Nous n’avons pas non plus l’ambition de participer à hiérarchiser les littératures dans le but d’attribuer des prix, de faire des hommages, ou de se transformer en jury
Nous avons pour ce numéro, et pour quelques prochains décidé de nous exercer à la critique,
Mais du point de personnes qui ont vocation à produire des formes littéraires,
Et à construire des principes communs auxquels nous voulons être fidèles,
Ainsi qu’un territoire duquel nous nous réclamons.
Paradoxalement, nous espérons avancer à reculons,
C’est à dire en décortiquant l’effet que produisent sur nous des formes littéraires, des dispositifs esthétiques, ou des schémas d’interprétation ou de représentation du réel.

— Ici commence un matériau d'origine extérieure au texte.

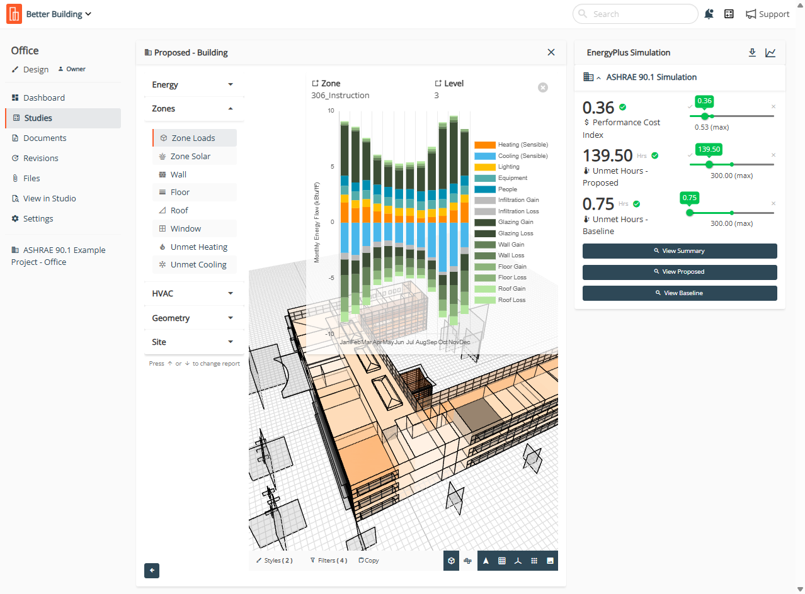Click the back arrow button at bottom left
Screen dimensions: 805x594
coord(152,571)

Nous trancherons ensemble si nous en voulons ou si nous n’en voulons pas.
Ce que nous rend impossible la représentation d’une frontière et des personnes qui doivent s’y soumettre, par un dispositif hybride, entre fiction et documentaire, qui décide de ne pas prendre position.
L’effet que produit une littérature qui bien qu’elle soit le lieu d’une inventivité formelle fascinante, ne dit rien de plus que le malaise spécifique de citadins bourgeois pour lesquels tout est vain.
Peut-on se permettre d’être exigent envers une voix montante de la littérature marocaine, surtout lorsque celle-ci prétend représenter les marges ?
Pouvons nous espérer être lucides quand nous évoquons nos mondes, à l’intersection des rêves et des cauchemars que nous portons.
Affirmer
Qu’on veut se débattre avec l’idée de vouloir représenter d’autres que soi
Se débattre avec les matériaux romanesques qui sont les nôtres, c’est à dire les matériaux ordinaires, ceux de n’importe qui,
Nous nous définissons à reculons
Et il ne s’agira plus pour nous de dire d’où l’on vient précisément
De dire “On veut discuter la littérature tunisienne, marocaine, parce qu’on serait tunisiens et marocains par exemple”
De dire plutôt :
“Nous voulons un territoire où la fiction n’est pas imposture”
« Nous voulons un territoire sensible dans lequel n’importe qui peut exister comme lui-même”
“ Nous ne voulons pas entendre brailler des nombrils dont le seul horizon est eux-mêmes”
“ On espère un langage retravaillé dans sa moelle, pour que des possibles y soient ouverts”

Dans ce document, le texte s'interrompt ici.